- _Task_:
Transcribe all records verbatim.

- _Excerpted data_:
==================================================

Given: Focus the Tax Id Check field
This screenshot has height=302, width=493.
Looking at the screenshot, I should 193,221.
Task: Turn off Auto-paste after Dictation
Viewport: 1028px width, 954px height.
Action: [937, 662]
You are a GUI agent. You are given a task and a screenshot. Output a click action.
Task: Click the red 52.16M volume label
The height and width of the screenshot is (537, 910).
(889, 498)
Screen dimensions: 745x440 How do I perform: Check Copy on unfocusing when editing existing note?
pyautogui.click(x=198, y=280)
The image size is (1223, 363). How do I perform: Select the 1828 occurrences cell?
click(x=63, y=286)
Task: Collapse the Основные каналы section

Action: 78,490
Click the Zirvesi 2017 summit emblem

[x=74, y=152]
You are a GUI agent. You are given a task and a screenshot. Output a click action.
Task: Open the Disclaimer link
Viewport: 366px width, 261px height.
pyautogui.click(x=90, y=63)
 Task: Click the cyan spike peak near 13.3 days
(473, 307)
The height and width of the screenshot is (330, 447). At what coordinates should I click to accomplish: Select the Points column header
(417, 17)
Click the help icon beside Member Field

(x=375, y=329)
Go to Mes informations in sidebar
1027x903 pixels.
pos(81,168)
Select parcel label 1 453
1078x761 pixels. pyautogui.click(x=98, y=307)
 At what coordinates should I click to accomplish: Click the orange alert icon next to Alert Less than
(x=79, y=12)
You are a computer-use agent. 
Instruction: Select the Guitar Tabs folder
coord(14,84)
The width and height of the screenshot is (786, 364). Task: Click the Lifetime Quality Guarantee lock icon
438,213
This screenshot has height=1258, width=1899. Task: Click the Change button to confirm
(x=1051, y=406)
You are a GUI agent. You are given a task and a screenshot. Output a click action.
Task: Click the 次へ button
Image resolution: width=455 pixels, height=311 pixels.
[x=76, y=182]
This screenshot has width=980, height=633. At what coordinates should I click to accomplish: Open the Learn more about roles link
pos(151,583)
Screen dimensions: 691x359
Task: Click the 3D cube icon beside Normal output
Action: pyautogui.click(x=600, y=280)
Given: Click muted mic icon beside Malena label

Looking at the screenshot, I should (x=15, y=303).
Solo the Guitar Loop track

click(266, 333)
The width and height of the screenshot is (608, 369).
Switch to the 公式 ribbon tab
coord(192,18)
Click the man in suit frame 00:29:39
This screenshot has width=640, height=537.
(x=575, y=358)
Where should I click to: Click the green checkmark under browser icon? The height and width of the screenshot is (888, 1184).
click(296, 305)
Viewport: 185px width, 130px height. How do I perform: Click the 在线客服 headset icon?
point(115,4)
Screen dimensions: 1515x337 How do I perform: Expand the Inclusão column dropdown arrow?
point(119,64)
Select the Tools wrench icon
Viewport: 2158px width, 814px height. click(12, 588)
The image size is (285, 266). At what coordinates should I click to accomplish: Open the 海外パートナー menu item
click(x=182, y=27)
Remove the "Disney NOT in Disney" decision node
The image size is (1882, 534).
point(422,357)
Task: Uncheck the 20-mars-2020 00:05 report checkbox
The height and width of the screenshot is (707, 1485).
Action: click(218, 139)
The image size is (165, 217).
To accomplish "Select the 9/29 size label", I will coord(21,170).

==================================================

- _Answer to this task_:
Given: Focus the Tax Id Check field
This screenshot has height=302, width=493.
Looking at the screenshot, I should 193,221.
Task: Turn off Auto-paste after Dictation
Viewport: 1028px width, 954px height.
Action: [937, 662]
You are a GUI agent. You are given a task and a screenshot. Output a click action.
Task: Click the red 52.16M volume label
The height and width of the screenshot is (537, 910).
(889, 498)
Screen dimensions: 745x440 How do I perform: Check Copy on unfocusing when editing existing note?
pyautogui.click(x=198, y=280)
The image size is (1223, 363). How do I perform: Select the 1828 occurrences cell?
click(x=63, y=286)
Task: Collapse the Основные каналы section

Action: 78,490
Click the Zirvesi 2017 summit emblem

[x=74, y=152]
You are a GUI agent. You are given a task and a screenshot. Output a click action.
Task: Open the Disclaimer link
Viewport: 366px width, 261px height.
pyautogui.click(x=90, y=63)
 Task: Click the cyan spike peak near 13.3 days
(473, 307)
The height and width of the screenshot is (330, 447). At what coordinates should I click to accomplish: Select the Points column header
(417, 17)
Click the help icon beside Member Field

(x=375, y=329)
Go to Mes informations in sidebar
1027x903 pixels.
pos(81,168)
Select parcel label 1 453
1078x761 pixels. pyautogui.click(x=98, y=307)
 At what coordinates should I click to accomplish: Click the orange alert icon next to Alert Less than
(x=79, y=12)
You are a computer-use agent. 
Instruction: Select the Guitar Tabs folder
coord(14,84)
The width and height of the screenshot is (786, 364). Task: Click the Lifetime Quality Guarantee lock icon
438,213
This screenshot has height=1258, width=1899. Task: Click the Change button to confirm
(x=1051, y=406)
You are a GUI agent. You are given a task and a screenshot. Output a click action.
Task: Click the 次へ button
Image resolution: width=455 pixels, height=311 pixels.
[x=76, y=182]
This screenshot has width=980, height=633. At what coordinates should I click to accomplish: Open the Learn more about roles link
pos(151,583)
Screen dimensions: 691x359
Task: Click the 3D cube icon beside Normal output
Action: pyautogui.click(x=600, y=280)
Given: Click muted mic icon beside Malena label

Looking at the screenshot, I should (x=15, y=303).
Solo the Guitar Loop track

click(266, 333)
The width and height of the screenshot is (608, 369).
Switch to the 公式 ribbon tab
coord(192,18)
Click the man in suit frame 00:29:39
This screenshot has width=640, height=537.
(x=575, y=358)
Where should I click to: Click the green checkmark under browser icon? The height and width of the screenshot is (888, 1184).
click(296, 305)
Viewport: 185px width, 130px height. How do I perform: Click the 在线客服 headset icon?
point(115,4)
Screen dimensions: 1515x337 How do I perform: Expand the Inclusão column dropdown arrow?
point(119,64)
Select the Tools wrench icon
Viewport: 2158px width, 814px height. click(12, 588)
The image size is (285, 266). At what coordinates should I click to accomplish: Open the 海外パートナー menu item
click(x=182, y=27)
Remove the "Disney NOT in Disney" decision node
The image size is (1882, 534).
point(422,357)
Task: Uncheck the 20-mars-2020 00:05 report checkbox
The height and width of the screenshot is (707, 1485).
Action: click(218, 139)
The image size is (165, 217).
To accomplish "Select the 9/29 size label", I will coord(21,170).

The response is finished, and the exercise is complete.